*GIVEN TASK*:
Rewrite the data below with every "GUI agent" swapped for "screen assistant", leaving all else unchanged.

*** PROVIDED MATERIAL

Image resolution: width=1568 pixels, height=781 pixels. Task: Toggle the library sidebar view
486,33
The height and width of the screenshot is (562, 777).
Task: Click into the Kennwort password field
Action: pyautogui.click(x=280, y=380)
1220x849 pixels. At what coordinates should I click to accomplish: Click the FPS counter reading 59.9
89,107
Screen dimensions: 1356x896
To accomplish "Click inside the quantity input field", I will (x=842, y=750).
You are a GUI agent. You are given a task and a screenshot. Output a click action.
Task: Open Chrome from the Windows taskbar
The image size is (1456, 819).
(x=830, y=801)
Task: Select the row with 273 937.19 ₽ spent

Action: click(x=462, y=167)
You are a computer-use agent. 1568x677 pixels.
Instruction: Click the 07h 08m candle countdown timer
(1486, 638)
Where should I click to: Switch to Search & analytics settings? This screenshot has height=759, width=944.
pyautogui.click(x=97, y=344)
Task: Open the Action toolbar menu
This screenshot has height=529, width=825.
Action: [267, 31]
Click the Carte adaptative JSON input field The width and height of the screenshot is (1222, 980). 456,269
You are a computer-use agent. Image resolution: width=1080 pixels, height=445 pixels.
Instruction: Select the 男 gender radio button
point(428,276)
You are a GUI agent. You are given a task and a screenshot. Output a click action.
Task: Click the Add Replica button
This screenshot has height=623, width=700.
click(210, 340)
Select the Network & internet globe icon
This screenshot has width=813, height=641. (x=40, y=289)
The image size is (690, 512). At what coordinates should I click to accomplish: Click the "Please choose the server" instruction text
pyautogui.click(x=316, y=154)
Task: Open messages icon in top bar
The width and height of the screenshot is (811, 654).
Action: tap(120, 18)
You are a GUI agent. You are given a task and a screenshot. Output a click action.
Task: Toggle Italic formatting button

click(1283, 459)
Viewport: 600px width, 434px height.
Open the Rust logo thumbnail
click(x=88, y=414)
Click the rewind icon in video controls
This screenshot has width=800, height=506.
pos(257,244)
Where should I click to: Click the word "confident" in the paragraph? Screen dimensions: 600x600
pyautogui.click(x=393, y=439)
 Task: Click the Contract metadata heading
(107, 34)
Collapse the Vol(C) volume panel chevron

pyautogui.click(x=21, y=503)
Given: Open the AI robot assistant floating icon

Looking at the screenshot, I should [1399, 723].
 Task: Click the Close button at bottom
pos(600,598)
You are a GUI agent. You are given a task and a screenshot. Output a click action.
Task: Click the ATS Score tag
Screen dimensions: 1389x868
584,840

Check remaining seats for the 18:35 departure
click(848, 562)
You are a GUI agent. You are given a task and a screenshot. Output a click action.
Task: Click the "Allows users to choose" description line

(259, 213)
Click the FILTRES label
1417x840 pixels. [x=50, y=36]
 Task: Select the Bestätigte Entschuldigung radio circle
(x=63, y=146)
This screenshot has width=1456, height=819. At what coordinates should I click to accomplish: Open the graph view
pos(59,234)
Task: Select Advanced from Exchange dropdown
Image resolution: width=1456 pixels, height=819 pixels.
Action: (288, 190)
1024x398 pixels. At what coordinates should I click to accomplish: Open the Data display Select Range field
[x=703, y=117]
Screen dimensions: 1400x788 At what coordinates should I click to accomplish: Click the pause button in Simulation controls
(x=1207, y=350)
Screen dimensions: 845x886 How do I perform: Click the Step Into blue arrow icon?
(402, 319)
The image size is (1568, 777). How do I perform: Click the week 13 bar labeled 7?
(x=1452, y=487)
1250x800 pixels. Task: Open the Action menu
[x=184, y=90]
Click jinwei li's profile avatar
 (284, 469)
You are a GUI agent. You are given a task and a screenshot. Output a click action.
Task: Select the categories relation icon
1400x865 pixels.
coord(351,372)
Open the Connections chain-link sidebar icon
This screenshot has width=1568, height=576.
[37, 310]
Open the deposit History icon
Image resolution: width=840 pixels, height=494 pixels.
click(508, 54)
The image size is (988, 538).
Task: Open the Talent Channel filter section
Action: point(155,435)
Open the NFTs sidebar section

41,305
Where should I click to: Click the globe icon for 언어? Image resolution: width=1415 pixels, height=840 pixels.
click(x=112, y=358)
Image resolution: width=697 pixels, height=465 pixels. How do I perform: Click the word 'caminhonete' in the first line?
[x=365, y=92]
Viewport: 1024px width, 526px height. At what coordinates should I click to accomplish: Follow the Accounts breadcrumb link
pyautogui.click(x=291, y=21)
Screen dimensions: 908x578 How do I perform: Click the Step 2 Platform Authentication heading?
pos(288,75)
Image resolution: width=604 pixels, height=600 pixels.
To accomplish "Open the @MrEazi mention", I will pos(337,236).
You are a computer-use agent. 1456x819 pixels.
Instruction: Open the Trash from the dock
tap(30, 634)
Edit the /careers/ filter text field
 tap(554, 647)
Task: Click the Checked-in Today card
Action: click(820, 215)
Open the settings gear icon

******

*OUTPUT BELOW*:
Image resolution: width=1568 pixels, height=781 pixels. Task: Toggle the library sidebar view
486,33
The height and width of the screenshot is (562, 777).
Task: Click into the Kennwort password field
Action: pyautogui.click(x=280, y=380)
1220x849 pixels. At what coordinates should I click to accomplish: Click the FPS counter reading 59.9
89,107
Screen dimensions: 1356x896
To accomplish "Click inside the quantity input field", I will (x=842, y=750).
You are a screen assistant. You are given a task and a screenshot. Output a click action.
Task: Open Chrome from the Windows taskbar
The image size is (1456, 819).
(x=830, y=801)
Task: Select the row with 273 937.19 ₽ spent

Action: click(x=462, y=167)
You are a computer-use agent. 1568x677 pixels.
Instruction: Click the 07h 08m candle countdown timer
(1486, 638)
Where should I click to: Switch to Search & analytics settings? This screenshot has height=759, width=944.
pyautogui.click(x=97, y=344)
Task: Open the Action toolbar menu
This screenshot has height=529, width=825.
Action: [267, 31]
Click the Carte adaptative JSON input field The width and height of the screenshot is (1222, 980). 456,269
You are a computer-use agent. Image resolution: width=1080 pixels, height=445 pixels.
Instruction: Select the 男 gender radio button
point(428,276)
You are a screen assistant. You are given a task and a screenshot. Output a click action.
Task: Click the Add Replica button
This screenshot has height=623, width=700.
click(210, 340)
Select the Network & internet globe icon
This screenshot has width=813, height=641. (x=40, y=289)
The image size is (690, 512). At what coordinates should I click to accomplish: Click the "Please choose the server" instruction text
pyautogui.click(x=316, y=154)
Task: Open messages icon in top bar
The width and height of the screenshot is (811, 654).
Action: tap(120, 18)
You are a screen assistant. You are given a task and a screenshot. Output a click action.
Task: Toggle Italic formatting button

click(1283, 459)
Viewport: 600px width, 434px height.
Open the Rust logo thumbnail
click(x=88, y=414)
Click the rewind icon in video controls
This screenshot has width=800, height=506.
pos(257,244)
Where should I click to: Click the word "confident" in the paragraph? Screen dimensions: 600x600
pyautogui.click(x=393, y=439)
 Task: Click the Contract metadata heading
(107, 34)
Collapse the Vol(C) volume panel chevron

pyautogui.click(x=21, y=503)
Given: Open the AI robot assistant floating icon

Looking at the screenshot, I should [1399, 723].
 Task: Click the Close button at bottom
pos(600,598)
You are a screen assistant. You are given a task and a screenshot. Output a click action.
Task: Click the ATS Score tag
Screen dimensions: 1389x868
584,840

Check remaining seats for the 18:35 departure
click(848, 562)
You are a screen assistant. You are given a task and a screenshot. Output a click action.
Task: Click the "Allows users to choose" description line

(259, 213)
Click the FILTRES label
1417x840 pixels. [x=50, y=36]
 Task: Select the Bestätigte Entschuldigung radio circle
(x=63, y=146)
This screenshot has width=1456, height=819. At what coordinates should I click to accomplish: Open the graph view
pos(59,234)
Task: Select Advanced from Exchange dropdown
Image resolution: width=1456 pixels, height=819 pixels.
Action: (288, 190)
1024x398 pixels. At what coordinates should I click to accomplish: Open the Data display Select Range field
[x=703, y=117]
Screen dimensions: 1400x788 At what coordinates should I click to accomplish: Click the pause button in Simulation controls
(x=1207, y=350)
Screen dimensions: 845x886 How do I perform: Click the Step Into blue arrow icon?
(402, 319)
The image size is (1568, 777). How do I perform: Click the week 13 bar labeled 7?
(x=1452, y=487)
1250x800 pixels. Task: Open the Action menu
[x=184, y=90]
Click jinwei li's profile avatar
 (284, 469)
You are a screen assistant. You are given a task and a screenshot. Output a click action.
Task: Select the categories relation icon
1400x865 pixels.
coord(351,372)
Open the Connections chain-link sidebar icon
This screenshot has width=1568, height=576.
[37, 310]
Open the deposit History icon
Image resolution: width=840 pixels, height=494 pixels.
click(508, 54)
The image size is (988, 538).
Task: Open the Talent Channel filter section
Action: point(155,435)
Open the NFTs sidebar section

41,305
Where should I click to: Click the globe icon for 언어? Image resolution: width=1415 pixels, height=840 pixels.
click(x=112, y=358)
Image resolution: width=697 pixels, height=465 pixels. How do I perform: Click the word 'caminhonete' in the first line?
[x=365, y=92]
Viewport: 1024px width, 526px height. At what coordinates should I click to accomplish: Follow the Accounts breadcrumb link
pyautogui.click(x=291, y=21)
Screen dimensions: 908x578 How do I perform: Click the Step 2 Platform Authentication heading?
pos(288,75)
Image resolution: width=604 pixels, height=600 pixels.
To accomplish "Open the @MrEazi mention", I will pos(337,236).
You are a computer-use agent. 1456x819 pixels.
Instruction: Open the Trash from the dock
tap(30, 634)
Edit the /careers/ filter text field
 tap(554, 647)
Task: Click the Checked-in Today card
Action: click(820, 215)
Open the settings gear icon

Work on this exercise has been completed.